■ **Exercise**: Apart from the pictures, every entry must be retyped exactly.

--- Records to process ---

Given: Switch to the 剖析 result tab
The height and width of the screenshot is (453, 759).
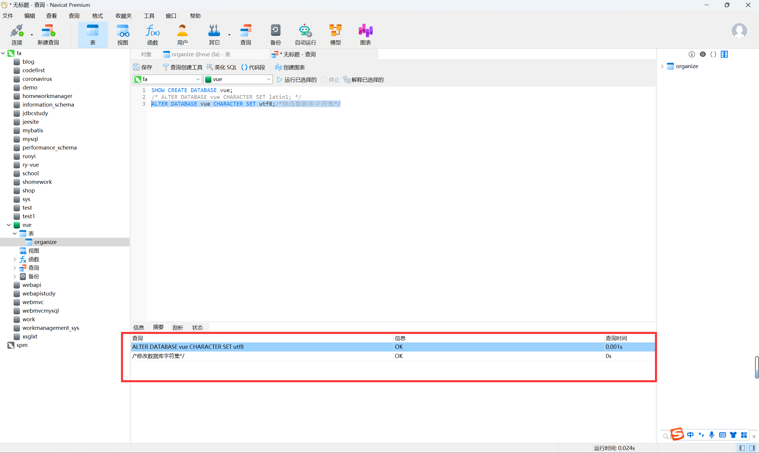Looking at the screenshot, I should (178, 328).
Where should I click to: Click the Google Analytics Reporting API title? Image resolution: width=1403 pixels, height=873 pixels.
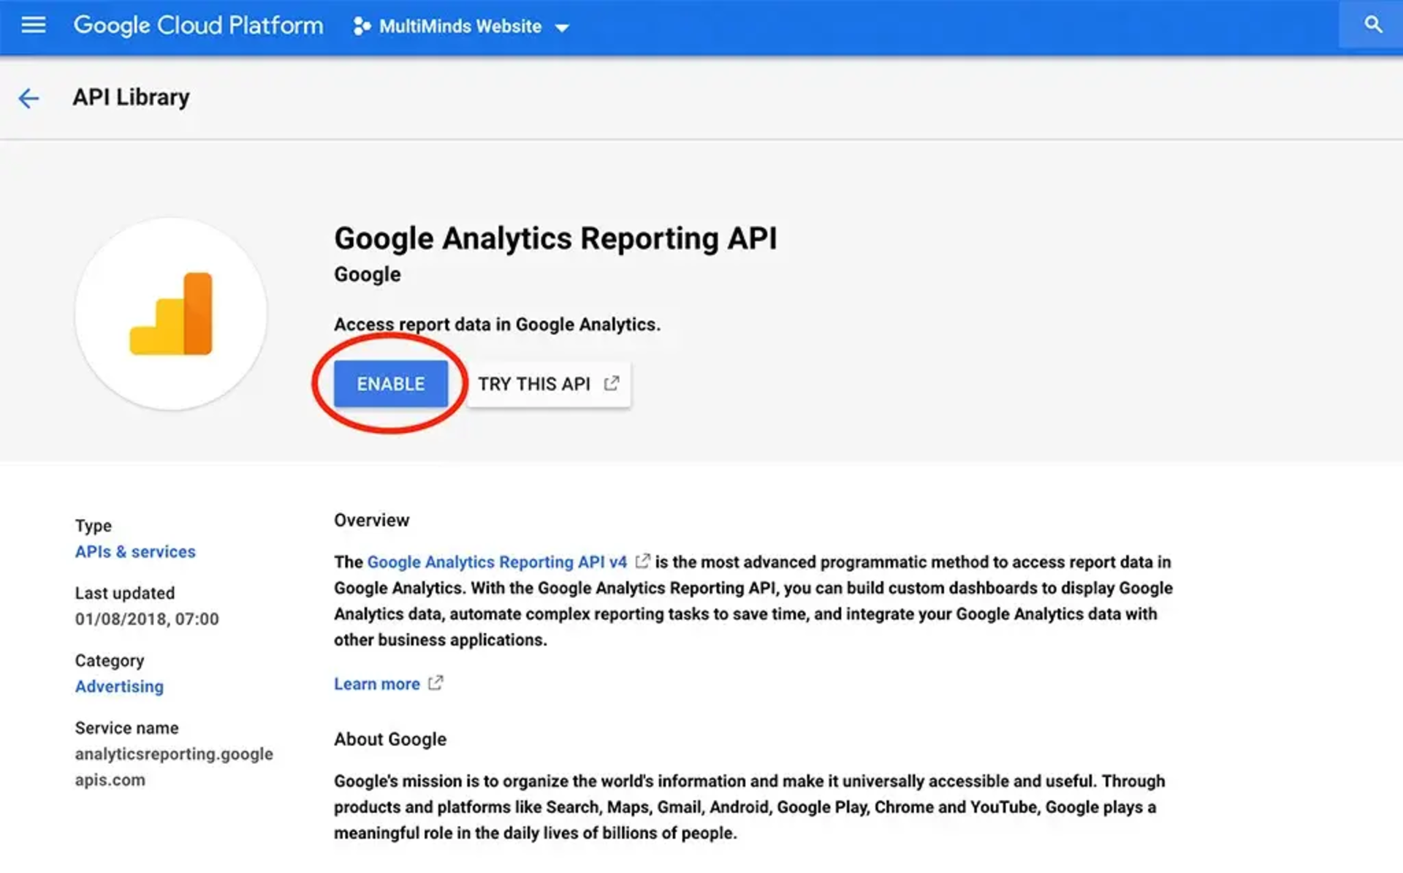(556, 238)
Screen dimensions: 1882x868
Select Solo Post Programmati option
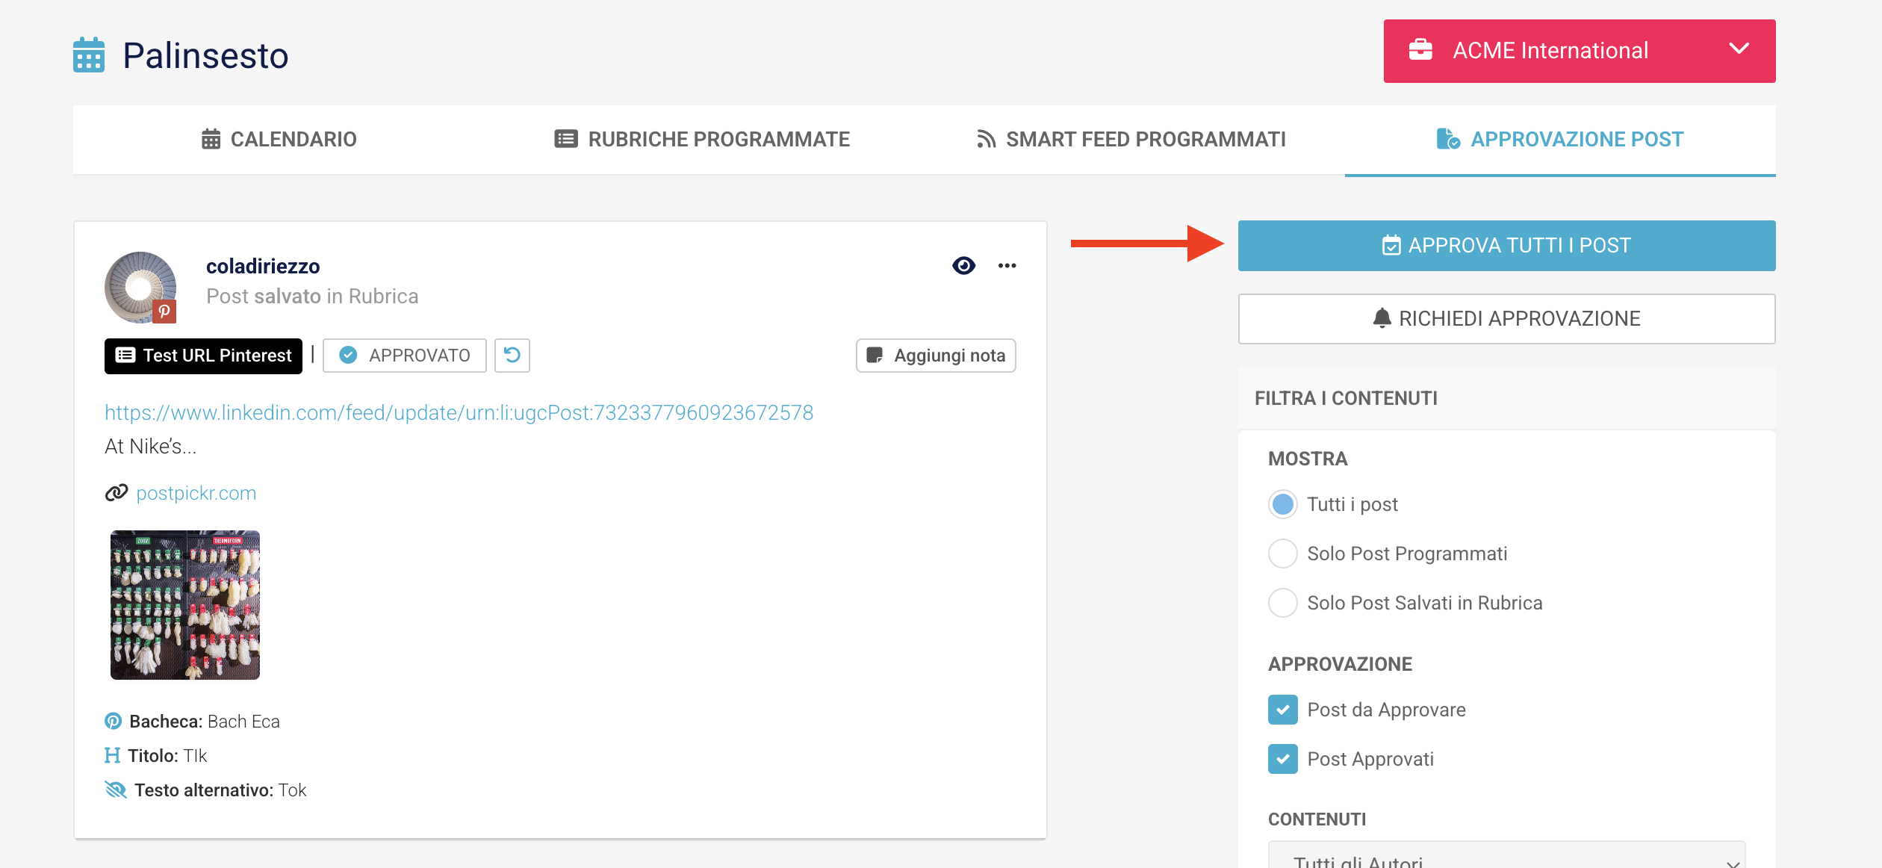click(1282, 554)
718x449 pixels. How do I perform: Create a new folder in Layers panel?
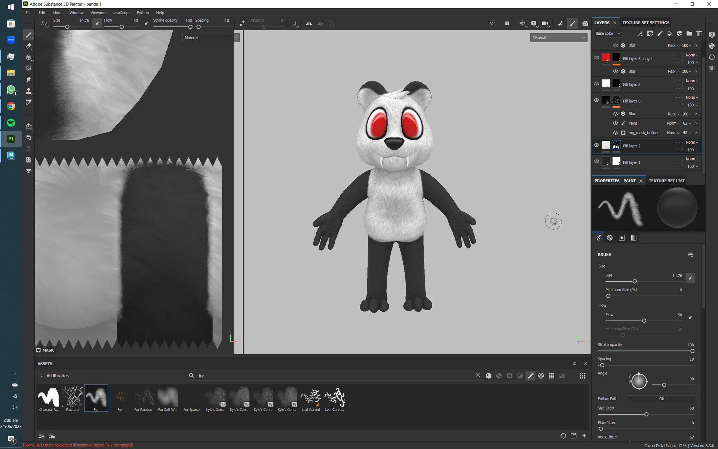tap(689, 34)
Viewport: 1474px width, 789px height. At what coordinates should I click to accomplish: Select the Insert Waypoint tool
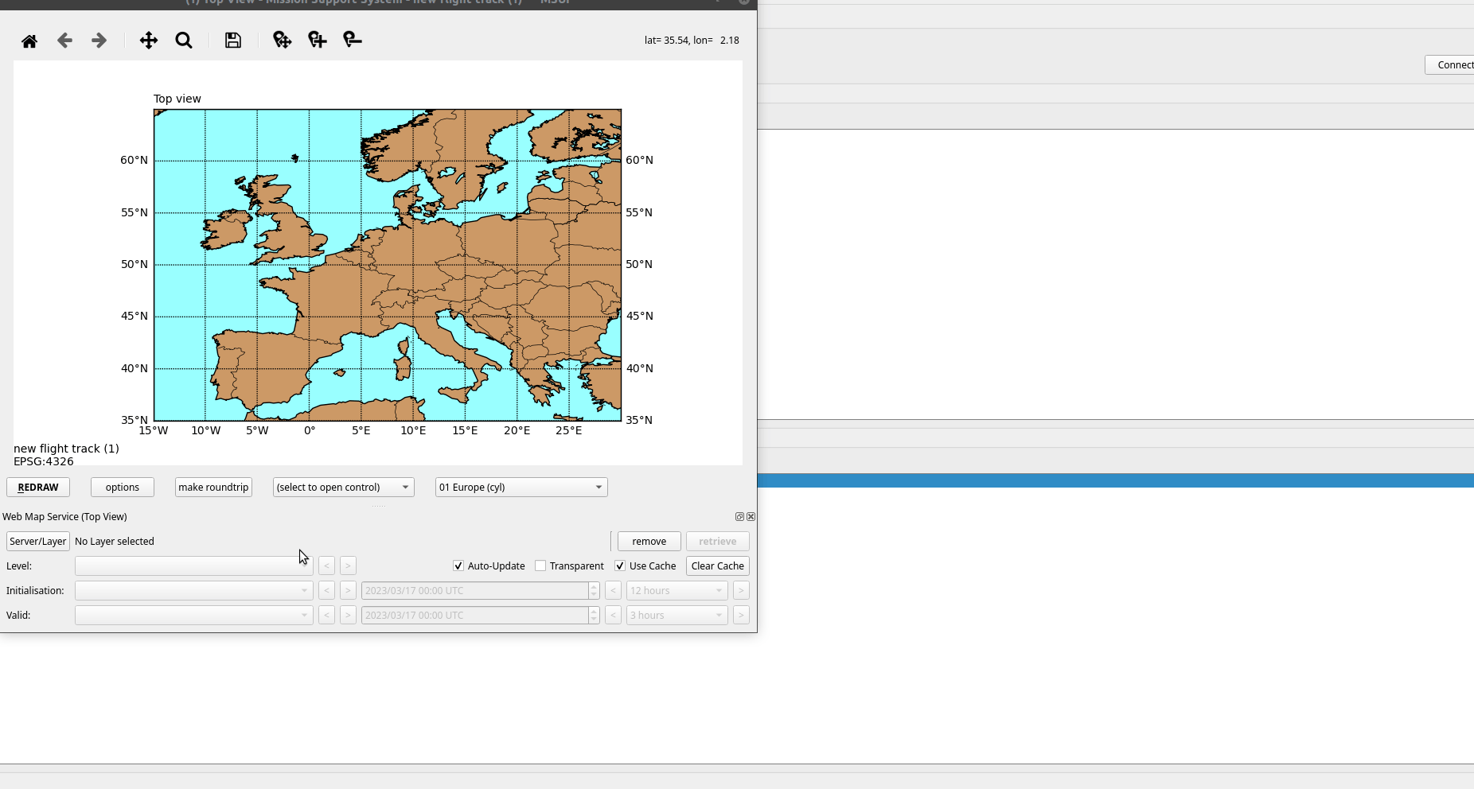click(x=316, y=40)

---

■ **Solved problem**:
Given: Switch to the 剖析 result tab
The height and width of the screenshot is (453, 759).
Looking at the screenshot, I should (178, 328).
Where should I click to: Click the Google Analytics Reporting API title? Image resolution: width=1403 pixels, height=873 pixels.
(556, 238)
Screen dimensions: 1882x868
Select Solo Post Programmati option
click(1282, 554)
718x449 pixels. How do I perform: Create a new folder in Layers panel?
tap(689, 34)
Viewport: 1474px width, 789px height. At what coordinates should I click to accomplish: Select the Insert Waypoint tool
click(x=316, y=40)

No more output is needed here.